To maintain a uniform documentation set, there are some consistency rules to be followed, that you should know before starting. In this chapter you will find guidelines about targeting your audience, English usage, and what to cover when you are documenting an application.
We also offer some general writing tips to help you to get started, provided by experienced KDE documenters.
Since KDE is used by people with a wide range of abilities, from completely new users to long-time gurus, the documentation should be appropriate to this audience. Therefore, in general, documentation shouldn't assume too much about the knowledge of the reader, without being patronizing.
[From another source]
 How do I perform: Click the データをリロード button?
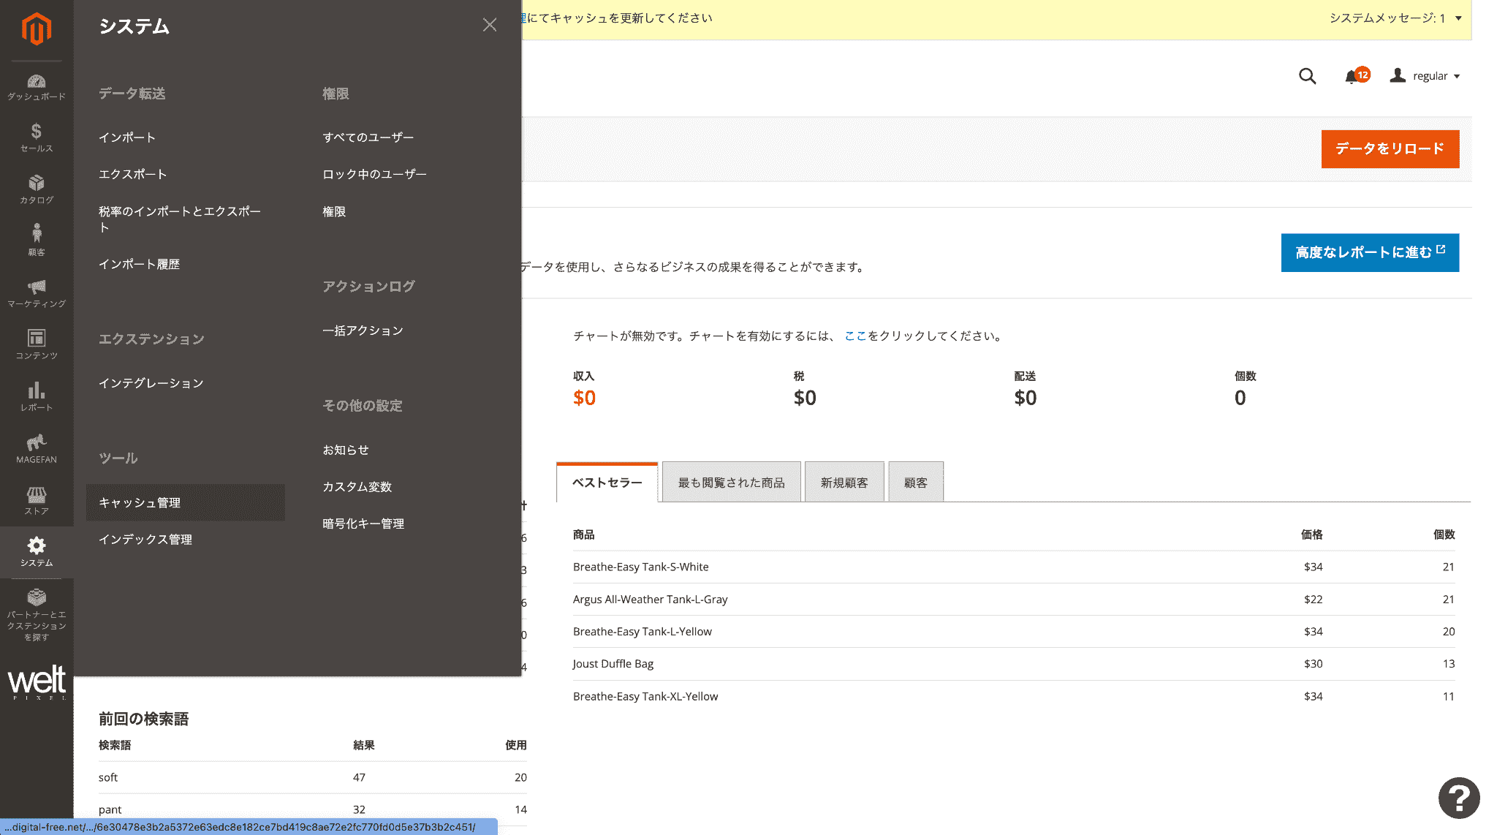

There are no hard-and-fast rules, but here are some tips that should help:
Remember that the audience varies with the application: for example, a server control module has a very different user base than a user of a game, and the manuals should reflect this. Don't insult the administrator intelligence, and don't assume knowledge for the gamer that might not be there.
Keep a logical progression of difficulty: Keep the first few pages of the document simple, and accessible to users who have never seen the application before. More technical information should appear towards the end of the document.
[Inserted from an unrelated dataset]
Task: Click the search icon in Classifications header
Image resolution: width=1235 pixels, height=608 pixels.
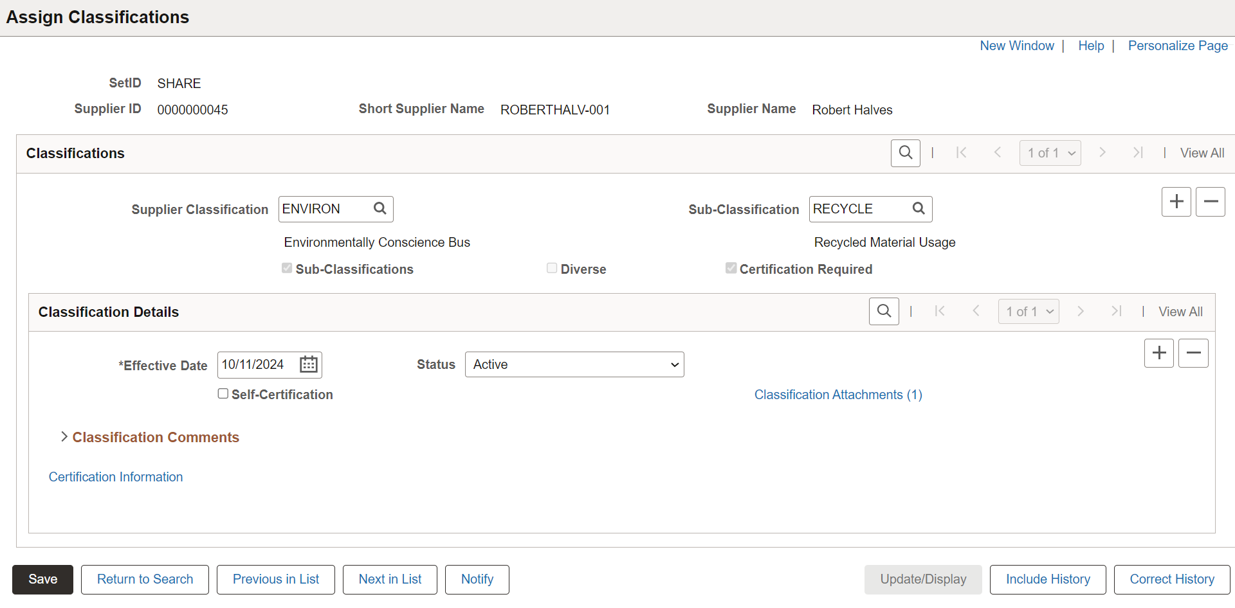Action: click(906, 153)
Remember also that different types of documentation have different purposes:
- Application Handbooks
These may go into great depths on the configuration, behavior and sometimes the philosophy of an application. There is scope to cover corner cases of configuration, commonly asked questions, and advanced troubleshooting techniques.
They should also always contain a complete reference to all the available menu functions and configuration options for the application (but while these are required, they should be certainly be considered a minimum of information to provide.)
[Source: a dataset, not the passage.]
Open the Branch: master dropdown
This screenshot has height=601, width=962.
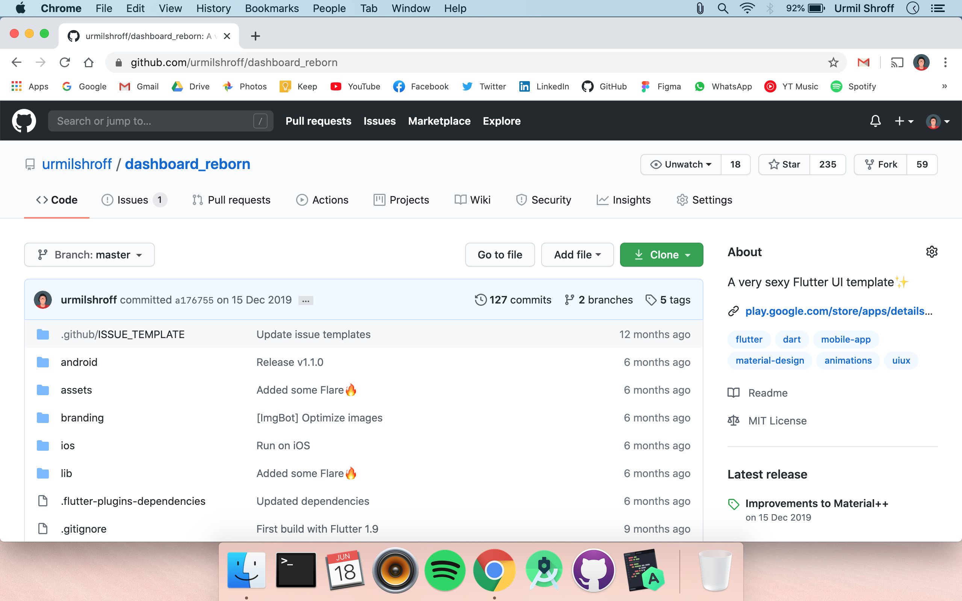(x=89, y=254)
The Application Handbook should be answering the question: “What are all the things I can do with this application?”
A much higher level overview of KDE. This aims to be the first stop for users to look for information, and should be task based.
When writing for the Fundamentals, you should assume a working default installation of KDE, and you do not need to cover all cases of unusual configurations, only the very common variations, nor should you cover in-depth troubleshooting. You might provide answers to some very common configuration errors (or not, as appropriate) and refer to the Applicat ion Manual, the Application's Website, mailing list, and any appropriate man pages for more detailed information.
Most people reading this Fundamentals do not have an actual problem, they simply want to achieve a goal, and don't yet know how, or where to find that information.
- What's This Help
A very focused and specific type of assistance, about a single configuration or interface item. Again you should not really attempt to cover all cases here, only common ones, and explain what the option does, not why it is there. Refer users to the Application Handbook if appropriate, for more information.
Provide an example of the expected input, if that is not clear from the context.
The What's This Help is most often answering the question: “Do I need to fill in this box? If so, what do I put in it?”